H always side eyes me when I take something for pain that isn't motrin or tylenol. Then he lectures me that Tylenol and Motrin don't work because I take them for every thing. I just want to tell him to shut up. I asked him if he could imagine if his testicle was twice its side in the same sac and he said no. I told him that was the pain I was feeling and yeah, I try to deal with it but sometimes I need something stronger than Tylenol and Motrin to take care of the pain.
Post by alabasterangel on Sept 17, 2012 13:07:57 GMT -5
I used teeth whitening strips earlier today and when I took them off I didn't immediately brush my teeth. So a second later the peroxide gel foam stuff was stuck on my lip/teeth and I couldn't get it off. It was the consistency of super thick cum and I started gagging because I couldn't get it out of my mouth.
Post by alabasterangel on Sept 17, 2012 13:09:43 GMT -5
I had a mentally challenged restaurant employee suggest to me that we should play cribbage. Not for money. For sexual favors. He suggested this to me in front of my mother.
I am not easily rendered speechless.. but that did it.
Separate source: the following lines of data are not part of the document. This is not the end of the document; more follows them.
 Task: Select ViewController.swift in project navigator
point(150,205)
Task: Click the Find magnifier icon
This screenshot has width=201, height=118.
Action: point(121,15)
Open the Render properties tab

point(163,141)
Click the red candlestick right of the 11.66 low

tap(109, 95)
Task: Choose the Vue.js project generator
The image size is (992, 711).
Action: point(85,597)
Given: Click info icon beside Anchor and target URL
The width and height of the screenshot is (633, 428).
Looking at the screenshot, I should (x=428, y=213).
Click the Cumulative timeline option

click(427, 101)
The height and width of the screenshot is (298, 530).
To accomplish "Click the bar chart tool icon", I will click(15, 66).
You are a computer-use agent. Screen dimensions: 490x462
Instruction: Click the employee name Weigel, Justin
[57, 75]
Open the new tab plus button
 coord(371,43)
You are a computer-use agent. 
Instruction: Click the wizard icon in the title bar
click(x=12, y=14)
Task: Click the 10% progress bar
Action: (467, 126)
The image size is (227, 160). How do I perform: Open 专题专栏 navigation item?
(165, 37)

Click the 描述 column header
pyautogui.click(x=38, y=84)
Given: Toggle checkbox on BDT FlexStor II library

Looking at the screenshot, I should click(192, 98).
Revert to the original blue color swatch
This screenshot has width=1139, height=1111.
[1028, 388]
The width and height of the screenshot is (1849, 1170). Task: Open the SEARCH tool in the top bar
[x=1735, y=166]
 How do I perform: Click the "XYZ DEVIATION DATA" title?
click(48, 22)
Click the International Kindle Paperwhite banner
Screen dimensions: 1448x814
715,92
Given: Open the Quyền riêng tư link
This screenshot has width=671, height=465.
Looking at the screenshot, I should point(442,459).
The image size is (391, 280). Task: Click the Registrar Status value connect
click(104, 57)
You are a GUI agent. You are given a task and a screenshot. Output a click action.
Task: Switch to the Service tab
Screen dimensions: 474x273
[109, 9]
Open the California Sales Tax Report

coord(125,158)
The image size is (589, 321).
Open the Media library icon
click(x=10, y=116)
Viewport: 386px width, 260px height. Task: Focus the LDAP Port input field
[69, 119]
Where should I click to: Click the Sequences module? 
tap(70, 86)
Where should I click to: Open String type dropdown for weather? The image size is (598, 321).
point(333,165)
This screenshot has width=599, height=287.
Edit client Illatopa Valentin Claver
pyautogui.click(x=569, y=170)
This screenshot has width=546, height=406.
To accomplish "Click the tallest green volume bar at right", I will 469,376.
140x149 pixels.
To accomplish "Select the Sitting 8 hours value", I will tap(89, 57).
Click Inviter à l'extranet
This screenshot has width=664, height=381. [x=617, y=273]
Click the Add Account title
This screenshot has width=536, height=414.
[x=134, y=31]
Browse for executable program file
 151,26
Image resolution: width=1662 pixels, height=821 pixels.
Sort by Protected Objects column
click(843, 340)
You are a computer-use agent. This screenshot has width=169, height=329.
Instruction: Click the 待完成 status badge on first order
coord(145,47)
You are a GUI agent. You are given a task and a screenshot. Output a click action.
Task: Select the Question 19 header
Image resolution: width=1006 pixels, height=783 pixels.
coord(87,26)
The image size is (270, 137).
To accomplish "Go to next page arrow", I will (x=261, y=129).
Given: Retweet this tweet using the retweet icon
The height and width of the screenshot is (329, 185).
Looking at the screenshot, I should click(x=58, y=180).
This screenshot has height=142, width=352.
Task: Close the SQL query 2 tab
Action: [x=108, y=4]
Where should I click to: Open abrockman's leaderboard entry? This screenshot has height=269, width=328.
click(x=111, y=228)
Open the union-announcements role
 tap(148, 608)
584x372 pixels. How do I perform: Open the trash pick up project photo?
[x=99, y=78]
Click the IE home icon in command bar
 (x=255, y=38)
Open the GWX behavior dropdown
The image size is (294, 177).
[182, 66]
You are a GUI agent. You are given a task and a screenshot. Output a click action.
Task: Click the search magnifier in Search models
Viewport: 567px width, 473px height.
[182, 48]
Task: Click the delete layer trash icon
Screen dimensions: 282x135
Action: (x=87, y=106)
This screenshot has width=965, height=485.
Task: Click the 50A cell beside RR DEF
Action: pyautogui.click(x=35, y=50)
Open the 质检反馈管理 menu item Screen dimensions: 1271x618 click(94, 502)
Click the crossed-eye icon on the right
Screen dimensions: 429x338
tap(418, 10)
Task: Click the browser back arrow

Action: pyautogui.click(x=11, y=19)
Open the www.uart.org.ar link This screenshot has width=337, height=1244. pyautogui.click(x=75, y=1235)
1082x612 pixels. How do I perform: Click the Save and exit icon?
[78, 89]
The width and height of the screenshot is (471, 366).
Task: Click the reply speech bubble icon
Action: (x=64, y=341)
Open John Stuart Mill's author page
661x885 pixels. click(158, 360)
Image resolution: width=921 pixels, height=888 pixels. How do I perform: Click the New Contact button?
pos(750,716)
Post by alabasterangel on Sept 17, 2012 13:11:38 GMT -5
I am am uncomfortable in relationships of any nature (friends or S/Os) where I don't feel that anything is needed of me. I don't know what to do to/with people who don't need to be taken care of.. I need to work on that.
Post by charitylynne79 on Sept 17, 2012 13:15:05 GMT -5
I am celebrating my bday at my favorite bar on the 29th which is my actual bday for once. Mike mentioned it to me and said you shouldn't be drinking on your meds. BTW asshole I know what I can and cannot do I said to him. And I told him he wasn't even invited. Hahahha. He's taking a week off so he and some friends can master the new expansion pack of WOW - lol. I love having some independence now.
We have a guy coming to get a hood and I want him here now so we can get this shit over with. He's coming from Austin and left about an hour ago. It takes me 45 minutes to get to downtown Austin from my house.
Post by MrsBunnyfoo on Sept 17, 2012 13:45:34 GMT -5
Hot Cocoa makes me happy. I'm sipping it while it sprinkles outside.
Confession: So we are moving soon and I can't motivate myself to pack. I want to move, I just don't want to pack. The last move sucked major balls. I need more than cocoa to get me moving. Random: Nature shows make me wish I was better at photography. Le sigh.
Despite having difficulties breathing today I'm still desperately wanting a cigarette ::side eyes self:: I need to kick this shit, but I seem to always have an excuse not to!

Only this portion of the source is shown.